# EXCERPTED TEXT
+ + + + +

AUCKLAND (Reuters) - Conor Murray believes that if any team can end the All Blacks’ 23-year unbeaten run at Eden Park it is the British and Irish Lions side that will line up against them on Saturday.
The world champions have not lost at their 50,000-seater fortress since France’s Jean-Luc Sadourny scored the “try from the end of the world” to claim a famous victory in 1994.
Something pretty special will probably be needed for the Lions to end New Zealand’s streak in the first of three tests but Murray thinks the Lions might just be the side to produce it.
“This is a whole new pod of players, massive talent, and I think we’re more excited about that than their record,” the scrumhalf told reporters on Friday.
”It’s a really impressive record but if there was ever a team that has the potential, if we click, we’d be excited about what we can do.
“That’s the challenge against the best team in the world and that’s the way we want it to be.”
Murray is one of the few modern players who know what it feels like to have beaten the All Blacks, having orchestrated Ireland’s 40-29 victory in Chicago last year.
Despite All Blacks coach Steve Hansen cautioning the tourists against it earlier this week, the 28-year-old halfback thinks the Lions can draw lessons from that win.

+ + + + +

# PROVIDED DATA
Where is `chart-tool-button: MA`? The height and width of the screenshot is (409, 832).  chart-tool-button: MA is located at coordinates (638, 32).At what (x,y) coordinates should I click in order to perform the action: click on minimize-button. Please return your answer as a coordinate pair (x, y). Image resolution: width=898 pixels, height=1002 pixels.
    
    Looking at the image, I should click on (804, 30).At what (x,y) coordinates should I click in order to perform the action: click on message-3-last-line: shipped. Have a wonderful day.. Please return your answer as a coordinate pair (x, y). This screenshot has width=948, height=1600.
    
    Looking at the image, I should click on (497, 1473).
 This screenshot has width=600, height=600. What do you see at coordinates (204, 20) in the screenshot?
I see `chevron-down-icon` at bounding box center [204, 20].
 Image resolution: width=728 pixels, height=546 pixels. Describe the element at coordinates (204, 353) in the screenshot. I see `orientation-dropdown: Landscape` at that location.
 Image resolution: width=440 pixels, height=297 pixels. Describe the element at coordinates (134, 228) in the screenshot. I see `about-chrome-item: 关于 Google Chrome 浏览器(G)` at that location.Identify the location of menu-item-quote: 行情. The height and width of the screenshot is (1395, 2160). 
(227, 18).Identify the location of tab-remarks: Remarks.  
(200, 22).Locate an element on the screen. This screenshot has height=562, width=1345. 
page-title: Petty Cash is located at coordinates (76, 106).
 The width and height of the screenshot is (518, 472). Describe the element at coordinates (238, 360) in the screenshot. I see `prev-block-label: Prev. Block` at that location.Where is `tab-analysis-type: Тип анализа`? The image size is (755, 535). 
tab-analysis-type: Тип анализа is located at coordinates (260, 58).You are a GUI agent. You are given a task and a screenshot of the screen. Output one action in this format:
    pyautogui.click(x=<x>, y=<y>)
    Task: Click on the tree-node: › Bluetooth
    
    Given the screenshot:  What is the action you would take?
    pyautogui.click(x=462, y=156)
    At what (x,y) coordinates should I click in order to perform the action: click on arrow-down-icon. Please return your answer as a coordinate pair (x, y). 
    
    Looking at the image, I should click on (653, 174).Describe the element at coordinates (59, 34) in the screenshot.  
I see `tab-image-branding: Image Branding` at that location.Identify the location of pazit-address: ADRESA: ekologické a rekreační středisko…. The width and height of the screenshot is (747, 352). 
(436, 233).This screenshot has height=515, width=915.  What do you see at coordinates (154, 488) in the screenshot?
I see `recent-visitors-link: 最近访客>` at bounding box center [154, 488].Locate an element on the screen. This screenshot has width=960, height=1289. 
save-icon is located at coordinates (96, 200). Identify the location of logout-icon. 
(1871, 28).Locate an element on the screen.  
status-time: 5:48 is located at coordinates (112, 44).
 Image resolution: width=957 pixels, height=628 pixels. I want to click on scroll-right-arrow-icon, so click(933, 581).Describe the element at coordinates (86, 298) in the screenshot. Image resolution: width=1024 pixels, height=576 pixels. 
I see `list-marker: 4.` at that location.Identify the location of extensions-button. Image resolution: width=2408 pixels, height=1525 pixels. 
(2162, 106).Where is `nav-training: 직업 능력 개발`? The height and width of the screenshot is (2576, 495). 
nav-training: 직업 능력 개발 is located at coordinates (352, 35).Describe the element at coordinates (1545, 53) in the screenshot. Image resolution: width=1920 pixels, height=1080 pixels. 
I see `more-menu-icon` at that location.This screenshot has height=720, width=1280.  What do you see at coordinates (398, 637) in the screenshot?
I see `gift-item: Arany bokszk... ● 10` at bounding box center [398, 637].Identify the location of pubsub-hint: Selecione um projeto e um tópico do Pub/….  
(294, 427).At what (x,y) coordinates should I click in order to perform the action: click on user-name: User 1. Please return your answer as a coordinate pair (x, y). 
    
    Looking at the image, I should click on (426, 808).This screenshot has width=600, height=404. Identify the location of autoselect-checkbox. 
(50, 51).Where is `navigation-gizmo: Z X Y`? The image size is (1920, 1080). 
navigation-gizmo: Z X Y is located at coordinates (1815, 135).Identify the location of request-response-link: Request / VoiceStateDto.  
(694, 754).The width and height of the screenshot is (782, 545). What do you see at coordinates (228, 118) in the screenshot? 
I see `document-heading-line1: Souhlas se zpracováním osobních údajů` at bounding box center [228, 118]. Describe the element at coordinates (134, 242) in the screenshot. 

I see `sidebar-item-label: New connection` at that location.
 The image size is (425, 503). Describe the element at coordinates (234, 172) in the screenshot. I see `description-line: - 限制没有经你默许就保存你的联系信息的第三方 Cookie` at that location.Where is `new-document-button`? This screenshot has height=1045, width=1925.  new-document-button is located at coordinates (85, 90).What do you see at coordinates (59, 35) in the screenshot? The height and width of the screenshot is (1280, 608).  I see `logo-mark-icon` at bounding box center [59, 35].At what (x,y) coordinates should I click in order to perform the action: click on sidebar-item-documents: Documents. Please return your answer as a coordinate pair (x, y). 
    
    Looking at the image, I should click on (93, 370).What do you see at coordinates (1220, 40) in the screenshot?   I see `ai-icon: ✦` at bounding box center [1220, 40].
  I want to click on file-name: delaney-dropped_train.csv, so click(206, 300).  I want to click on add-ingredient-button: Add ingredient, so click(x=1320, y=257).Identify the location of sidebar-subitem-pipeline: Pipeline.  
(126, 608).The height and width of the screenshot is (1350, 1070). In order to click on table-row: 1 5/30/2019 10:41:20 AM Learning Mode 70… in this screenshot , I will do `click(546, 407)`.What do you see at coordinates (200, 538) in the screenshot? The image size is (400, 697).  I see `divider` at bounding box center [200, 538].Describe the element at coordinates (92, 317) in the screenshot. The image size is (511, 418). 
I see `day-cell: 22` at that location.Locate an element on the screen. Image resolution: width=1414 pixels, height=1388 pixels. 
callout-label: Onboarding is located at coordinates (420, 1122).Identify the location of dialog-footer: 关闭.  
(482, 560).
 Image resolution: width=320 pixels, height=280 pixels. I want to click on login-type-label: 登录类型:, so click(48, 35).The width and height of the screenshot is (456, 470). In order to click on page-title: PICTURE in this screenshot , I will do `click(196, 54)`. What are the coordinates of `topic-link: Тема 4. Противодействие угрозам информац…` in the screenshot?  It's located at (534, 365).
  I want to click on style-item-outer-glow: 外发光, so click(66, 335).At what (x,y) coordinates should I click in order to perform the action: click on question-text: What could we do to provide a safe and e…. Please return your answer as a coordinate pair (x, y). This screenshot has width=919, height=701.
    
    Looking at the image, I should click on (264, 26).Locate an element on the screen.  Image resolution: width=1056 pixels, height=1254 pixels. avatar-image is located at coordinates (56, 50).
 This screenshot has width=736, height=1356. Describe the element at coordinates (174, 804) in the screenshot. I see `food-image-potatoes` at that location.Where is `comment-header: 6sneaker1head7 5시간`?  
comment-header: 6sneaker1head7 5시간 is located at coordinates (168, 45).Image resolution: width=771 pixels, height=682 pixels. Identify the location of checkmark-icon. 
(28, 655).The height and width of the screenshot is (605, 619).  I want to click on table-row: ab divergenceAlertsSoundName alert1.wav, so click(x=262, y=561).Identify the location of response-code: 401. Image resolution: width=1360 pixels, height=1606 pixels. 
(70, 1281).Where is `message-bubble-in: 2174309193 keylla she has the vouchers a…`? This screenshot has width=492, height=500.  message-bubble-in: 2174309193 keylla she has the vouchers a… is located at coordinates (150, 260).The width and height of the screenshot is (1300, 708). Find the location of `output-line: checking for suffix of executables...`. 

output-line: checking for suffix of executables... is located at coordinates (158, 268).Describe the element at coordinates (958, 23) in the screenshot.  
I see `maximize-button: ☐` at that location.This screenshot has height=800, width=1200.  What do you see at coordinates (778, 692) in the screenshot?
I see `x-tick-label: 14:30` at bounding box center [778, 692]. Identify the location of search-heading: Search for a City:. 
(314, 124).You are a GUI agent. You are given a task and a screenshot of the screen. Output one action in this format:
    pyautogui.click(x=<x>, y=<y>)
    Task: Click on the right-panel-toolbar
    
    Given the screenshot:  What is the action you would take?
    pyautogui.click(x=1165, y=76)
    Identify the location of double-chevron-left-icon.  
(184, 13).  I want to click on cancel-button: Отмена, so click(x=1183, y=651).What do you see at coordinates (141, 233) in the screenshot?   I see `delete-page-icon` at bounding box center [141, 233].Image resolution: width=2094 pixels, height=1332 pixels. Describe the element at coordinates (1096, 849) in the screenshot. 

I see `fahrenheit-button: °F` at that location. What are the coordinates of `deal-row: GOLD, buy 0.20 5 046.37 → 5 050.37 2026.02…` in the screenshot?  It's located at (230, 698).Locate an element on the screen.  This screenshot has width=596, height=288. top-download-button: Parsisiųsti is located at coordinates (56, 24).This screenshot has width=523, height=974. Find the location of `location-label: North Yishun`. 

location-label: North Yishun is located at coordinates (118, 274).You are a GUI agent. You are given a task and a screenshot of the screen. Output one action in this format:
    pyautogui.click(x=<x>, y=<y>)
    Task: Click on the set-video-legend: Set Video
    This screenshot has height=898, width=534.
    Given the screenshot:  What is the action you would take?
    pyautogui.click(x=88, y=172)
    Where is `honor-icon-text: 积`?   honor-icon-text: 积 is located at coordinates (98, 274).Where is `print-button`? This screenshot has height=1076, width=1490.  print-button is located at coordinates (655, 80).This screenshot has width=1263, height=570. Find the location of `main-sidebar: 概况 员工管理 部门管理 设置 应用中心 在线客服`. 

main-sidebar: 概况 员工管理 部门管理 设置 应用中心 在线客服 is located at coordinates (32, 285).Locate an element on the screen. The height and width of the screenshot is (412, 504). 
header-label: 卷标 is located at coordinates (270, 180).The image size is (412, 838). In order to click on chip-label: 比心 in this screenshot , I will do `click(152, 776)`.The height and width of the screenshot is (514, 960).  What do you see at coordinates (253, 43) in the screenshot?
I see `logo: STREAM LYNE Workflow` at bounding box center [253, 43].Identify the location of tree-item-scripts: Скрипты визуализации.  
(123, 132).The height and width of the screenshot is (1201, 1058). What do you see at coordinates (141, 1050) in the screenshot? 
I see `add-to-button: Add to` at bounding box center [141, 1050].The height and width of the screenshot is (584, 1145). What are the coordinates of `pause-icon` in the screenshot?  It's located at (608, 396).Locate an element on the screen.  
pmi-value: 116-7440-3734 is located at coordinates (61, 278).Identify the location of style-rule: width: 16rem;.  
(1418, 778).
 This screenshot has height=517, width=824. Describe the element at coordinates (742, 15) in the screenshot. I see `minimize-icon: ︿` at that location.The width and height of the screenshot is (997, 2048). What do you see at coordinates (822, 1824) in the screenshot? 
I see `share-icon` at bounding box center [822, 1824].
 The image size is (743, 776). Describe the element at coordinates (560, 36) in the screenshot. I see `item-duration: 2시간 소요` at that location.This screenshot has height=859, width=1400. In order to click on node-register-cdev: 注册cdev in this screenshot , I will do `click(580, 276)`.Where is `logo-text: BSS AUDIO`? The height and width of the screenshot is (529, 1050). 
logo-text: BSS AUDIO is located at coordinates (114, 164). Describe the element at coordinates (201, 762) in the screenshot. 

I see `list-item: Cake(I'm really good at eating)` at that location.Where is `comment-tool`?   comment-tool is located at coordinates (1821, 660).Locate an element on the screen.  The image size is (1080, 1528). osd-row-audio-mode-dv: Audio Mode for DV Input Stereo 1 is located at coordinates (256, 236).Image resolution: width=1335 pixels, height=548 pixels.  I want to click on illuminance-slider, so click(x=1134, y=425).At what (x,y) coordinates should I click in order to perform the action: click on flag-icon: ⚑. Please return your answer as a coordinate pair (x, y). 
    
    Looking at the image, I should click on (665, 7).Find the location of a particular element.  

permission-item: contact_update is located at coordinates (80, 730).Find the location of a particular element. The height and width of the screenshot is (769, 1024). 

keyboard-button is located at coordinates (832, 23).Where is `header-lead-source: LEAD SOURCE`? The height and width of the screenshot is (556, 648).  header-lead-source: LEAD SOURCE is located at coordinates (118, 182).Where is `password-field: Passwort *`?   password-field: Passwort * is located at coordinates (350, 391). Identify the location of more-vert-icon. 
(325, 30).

+ + + + +

# PROBLEM REQUIREMENTS
Write the next part of the news report on the Lions' test against the All Blacks at Eden Park, beginning after its final sentence. The records have no connection to the news report on the Lions and the All Blacks.

# ANSWER FOR THIS EXERCISE
“It’s a new group of players and a completely different task but to know that it can be done is something we can build on,” he said.
”You’ve got to be confident and willing to play rugby against the All Blacks ... you’ve got to keep attacking, keep playing the game and not go into your shell.
“Easier said than done, but you need to maintain that for 80 minutes.”
Murray’s booming box-kick has been one of the tourists’ most potent weapons so far on the tour of New Zealand, moving the ball down the pitch and putting huge pressure on the opposition defence.
While the All Blacks can expect more of the same on Saturday in what look like being greasy conditions, Murray said the tactic required more than just the ball coming off his boot correctly.
“You’ve got to kick well but you’ve got to have the chase right and everything else around it has to work well too, it’s not just one person,” he added.
“The aerial battle is huge, hopefully it will be effective at the weekend.”
Murray stopped himself a couple of times from predicting a victory in what will be the biggest game of his career and, asked whether the Lions would have a few surprises for the All Blacks on Saturday, his voice dropped to a whisper.
“Hopefully,” he concluded. “Hopefully...”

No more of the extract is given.